Efficacy and safety of leuprolide acetate 6-month depot for suppression of testosterone in patients with prostate cancer

• Published in: Prostate cancer and prostatic diseases Vol. 15; no. 1; pp. 93 - 99
• Main Authors: Spitz, A, Young, J M, Larsen, L, Mattia-Goldberg, C, Donnelly, J, Chwalisz, K
• Format: Journal Article
• Language: English
• Published: London Nature Publishing Group UK 01.03.2012; Nature Publishing Group
• Subjects: Aged; Aged, 80 and over; Androgen Antagonists - adverse effects; Androgen Antagonists - pharmacokinetics; Androgen Antagonists - therapeutic use; Anemia - blood; Anemia - chemically induced; Antineoplastic Agents, Hormonal - adverse effects; Antineoplastic Agents, Hormonal - pharmacokinetics; Antineoplastic Agents, Hormonal - therapeutic use; Biomarkers, Tumor - blood; Biomedical and Life Sciences; Biomedicine; Blood Glucose; Cancer Research; Care and treatment; Chemistry, Pharmaceutical; Development and progression; Dosage and administration; Hemoglobins - metabolism; Humans; Leuprolide; Leuprolide - adverse effects; Leuprolide - pharmacokinetics; Leuprolide - therapeutic use; Luteinizing Hormone - blood; Male; Middle Aged; Original; original-article; Patient outcomes; Prostate cancer; Prostate-Specific Antigen - blood; Prostatic Neoplasms - blood; Prostatic Neoplasms - drug therapy; Testosterone - blood; Treatment Outcome; United States; gonadotropin-releasing hormone analog; leuprolide acetate; testosterone; LH-RH; PSA
• ISSN: 1365-7852; 1476-5608
• DOI: 10.1038/pcan.2011.50

Background: This open-label study evaluated the efficacy and safety of a new leuprolide acetate 45 mg 6-month depot formulation in 151 men with prostate cancer who received 2 intramuscular injections administered 24 weeks apart.

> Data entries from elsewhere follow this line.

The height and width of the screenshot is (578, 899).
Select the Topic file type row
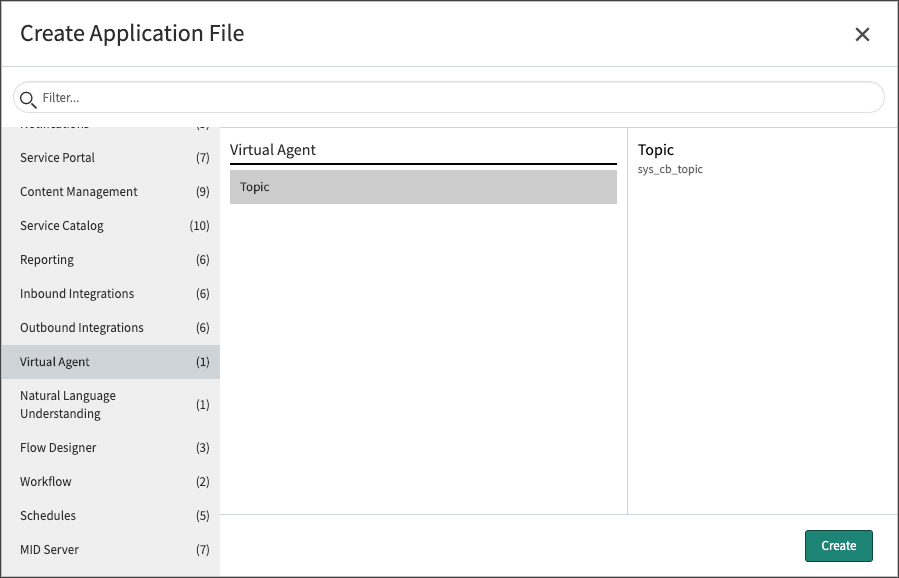point(423,187)
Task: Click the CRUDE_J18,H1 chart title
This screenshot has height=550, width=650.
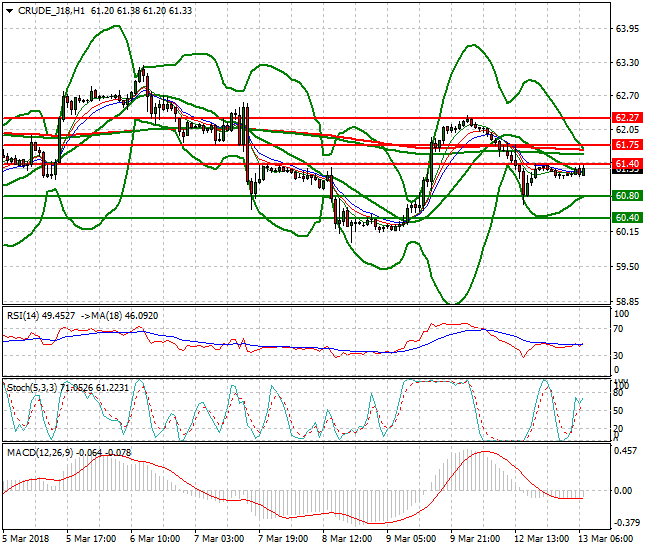Action: [50, 9]
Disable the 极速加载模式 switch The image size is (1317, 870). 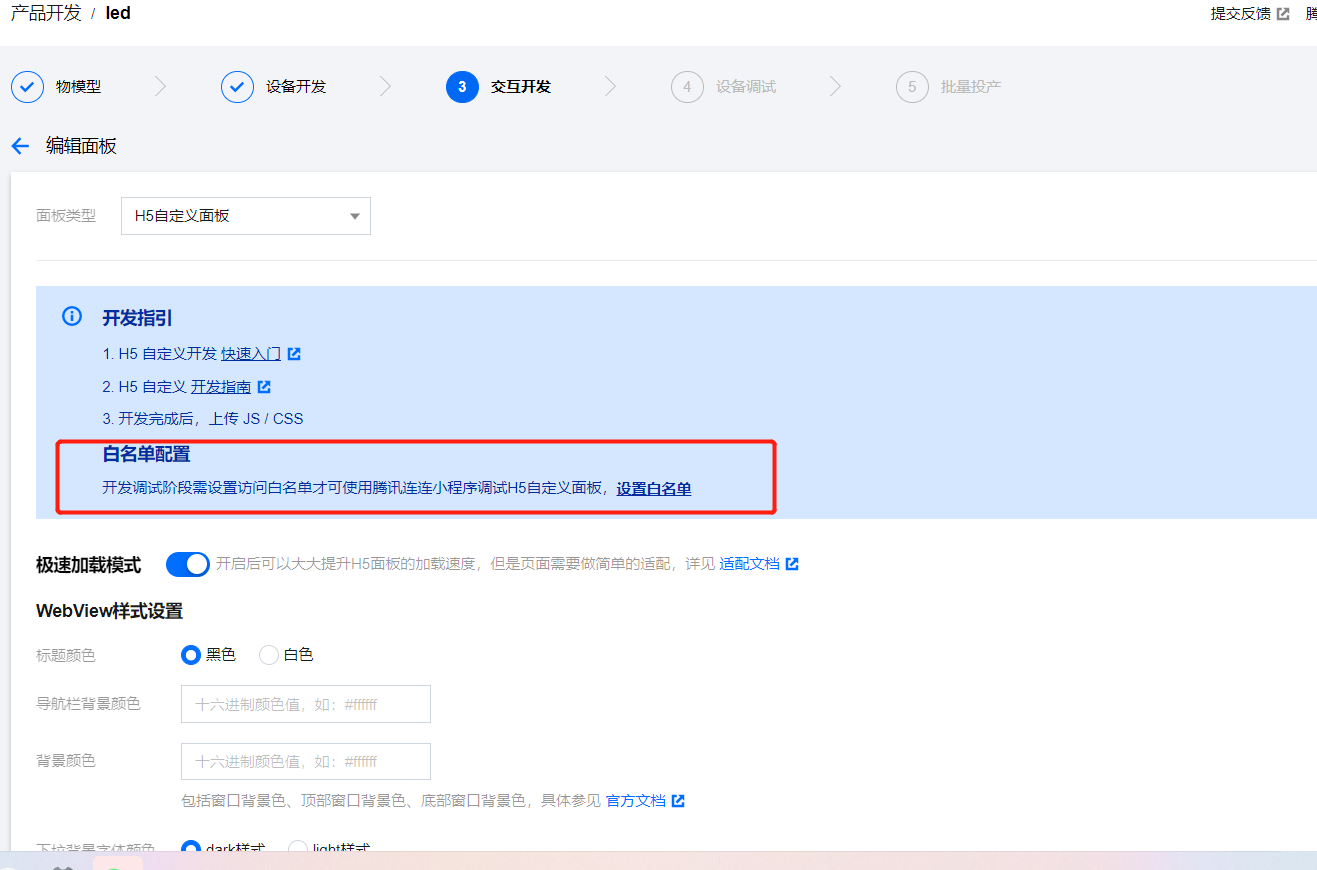[187, 563]
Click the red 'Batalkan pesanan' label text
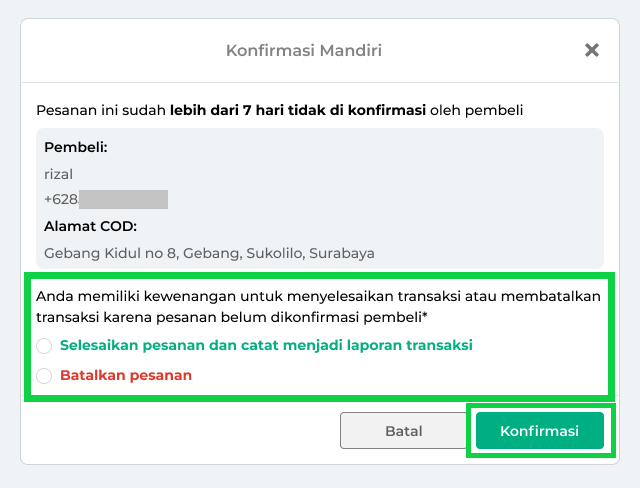Viewport: 640px width, 488px height. point(126,376)
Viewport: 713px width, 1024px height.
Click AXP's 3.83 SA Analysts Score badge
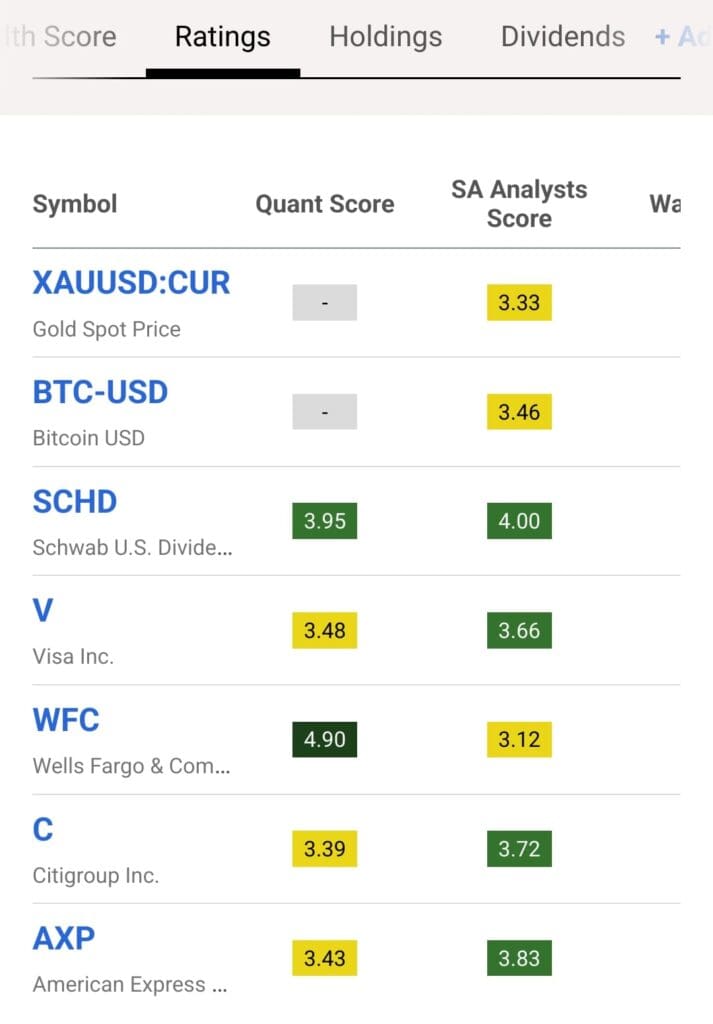(x=518, y=957)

Methods: The primary efficacy measurement was the proportion of patients achieving suppression of serum testosterone to ⩽50 ng dl −1 from week 4 through week 48. Adverse events (AEs) and hormonal and safety laboratory values were monitored. Results: The primary efficacy end point was achieved in 93.4% of subjects (95% confidence interval (89.2%, 97.6%)). There were nine escapes from testosterone suppression during the study, none of which were accompanied by a rise in PSA. By week 4, mean testosterone concentration was suppressed below castrate levels to 15.9 ng dl −1 ; suppression was maintained for the entire 24-week duration of each depot injection. No mean increase in testosterone was observed after the second injection. Mean PSA levels were maintained below 3 ng ml −1 from week 14 through the 48-week treatment period. The most frequent AE was flushing (58.3%). Injection site reactions were reported in 24.5% of patients. Conclusions: Leuprolide acetate 45 mg 6-month depot demonstrated rapid and sustained testosterone suppression through 12 months and was well tolerated. This 6-month leuprolide acetate depot will decrease the number of annual injections in the treatment of prostate cancer.